Ebloui par la somptuosité et le chatoiement des coloris des vêtements des deux personnages, notre regard est néanmoins très rapidement attiré et touché par la sérénité et l’intensité des liens qui unissent Pierre Paul Rubens et son épouse Isabella. Sagement assis l’un près de l’autre, le peintre sur un siège de jardin, son épouse accroupie à ses pieds, sans effusion extérieure, sans la moindre possibilité d’échange de regard, immobilisés à jamais pour un portrait et dans une pose qui n’a en fait rien de très confortable, ils nous confient néanmoins tous deux la réelle affection qui les unit. La pudeur des sentiments et la décence des comportements ne sont pas ici un obstacle à l’expression de l’amour. Tout au contraire, elles lui confèrent une dignité qui se communique et une tendresse qui sait demeurer personnelle et privée dont bon nombre de nos «people» actuels feraient peut-être bien de s’inspirer !

La partie sociale émergée de l’amour

Un léger sourire sur les lèvres d’Isabella, une évidente expression de plénitude sur les beaux traits de Rubens et l’élégance de leurs deux mains posées l’une sur l’autre nous disent combien l’essentiel de leur amour n’est pas affaire publique. Ils semblent s’être assis ainsi quelques instants sous nos yeux pour nous faire part de leur bonheur d’être unis par le mariage, cette partie sociale émergée de leur amour.

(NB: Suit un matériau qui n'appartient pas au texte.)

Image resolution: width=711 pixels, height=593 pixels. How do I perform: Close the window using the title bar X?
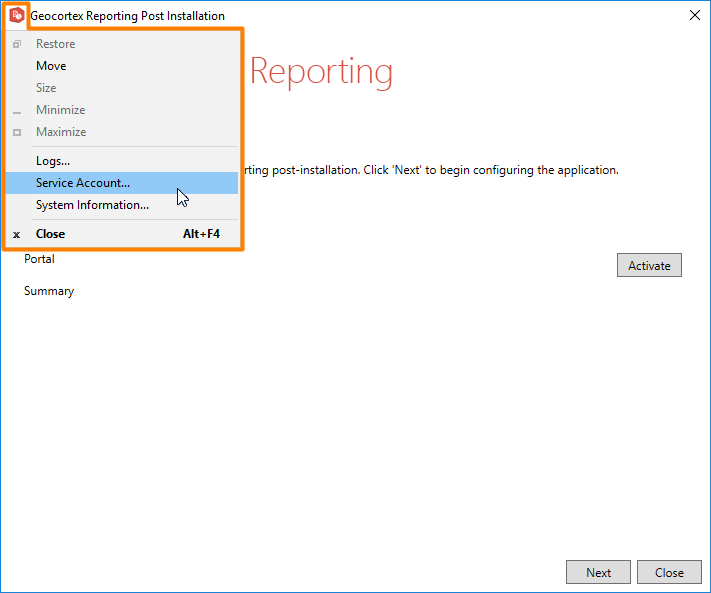click(695, 15)
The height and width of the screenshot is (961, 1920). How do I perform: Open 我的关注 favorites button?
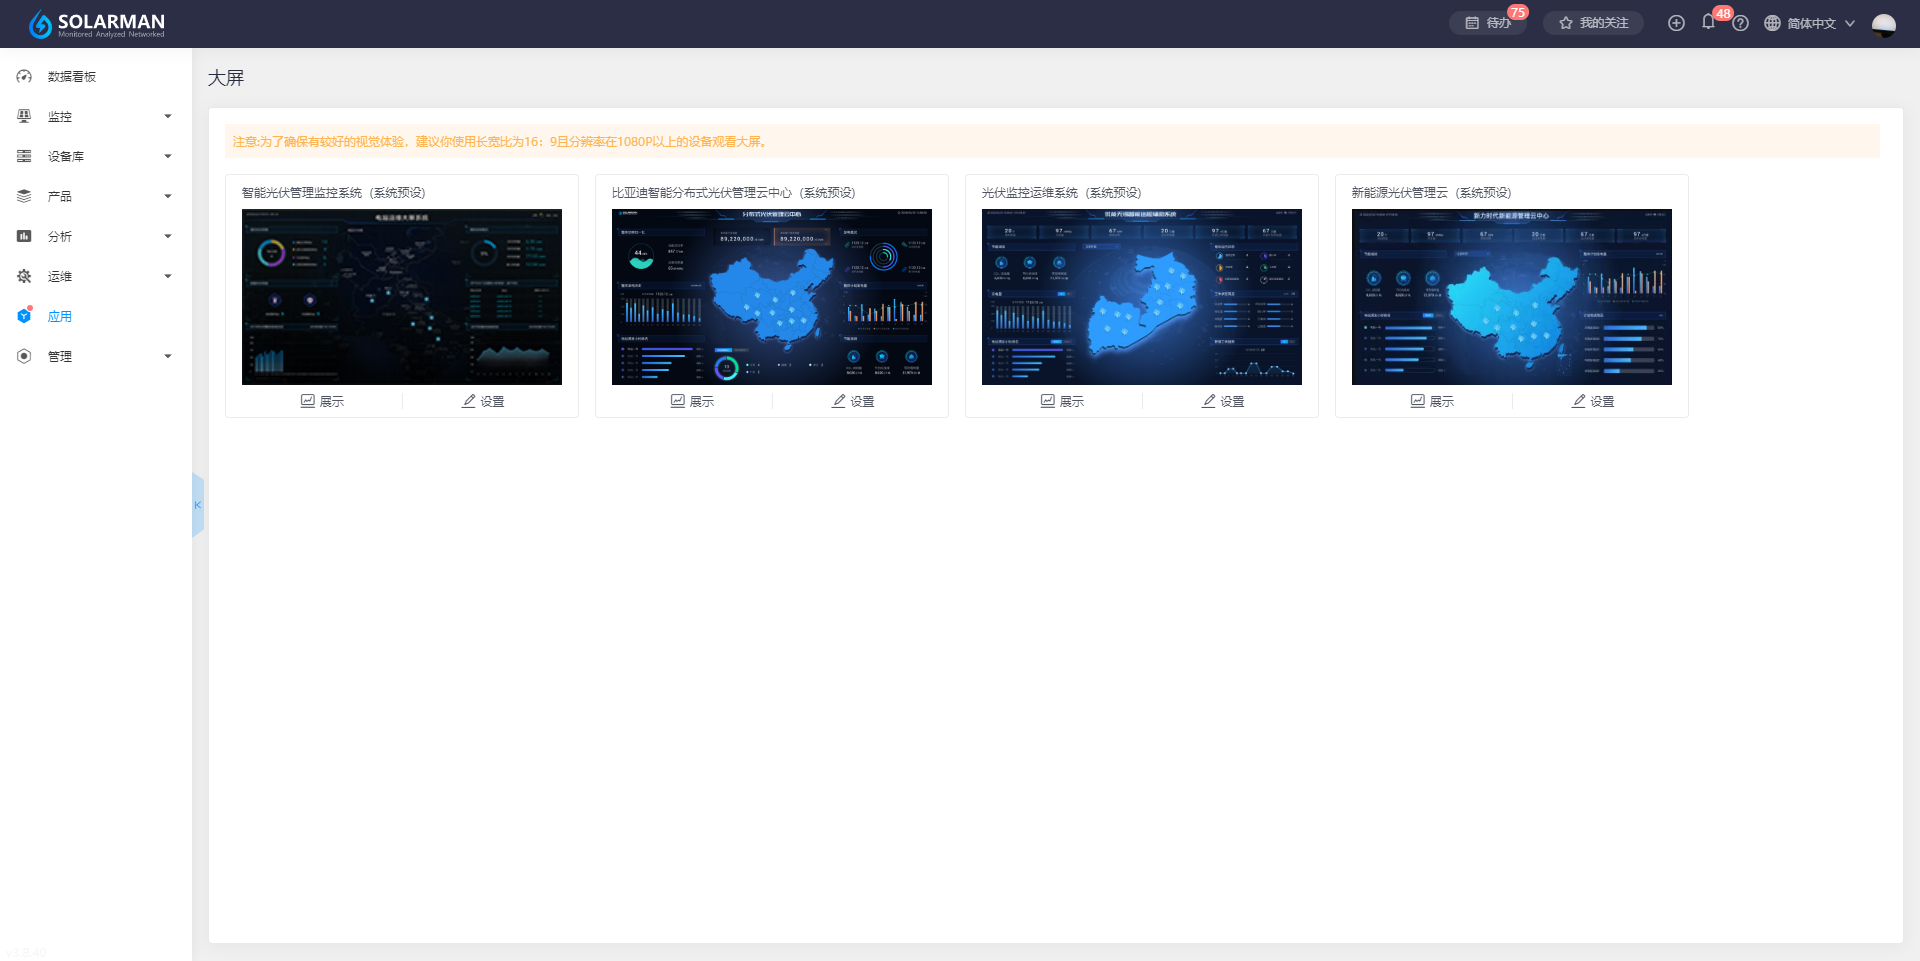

Le soin apporté à leur toilette, la richesse des étoffes de leur tenue vestimentaire, la délicatesse des dentelles, l’or des surpiquages et des passementeries, jusqu’à l’incroyable chapeau flanqué en équilibre sur la chevelure emprisonnée dans la dentelle d’Isabella, tout ici témoigne de l’aisance pour ne pas dire de la fortune du couple qui nous regarde. La présence d’une épée dans la main gauche de Rubens nous rappelle son rang social et son annoblissement. De fait, il fut le peintre officiel des souverains des Pays-Bas de 1609 à 1621 ; il était de plus très prisé des Grands pour l’érudition et le charme de sa conversation et mena à bien une importante mission diplomatique. Il jouiera toute sa vie durant d’une position sociale sans égale chez les artistes de son temps. Voilà pour ce qui est du social.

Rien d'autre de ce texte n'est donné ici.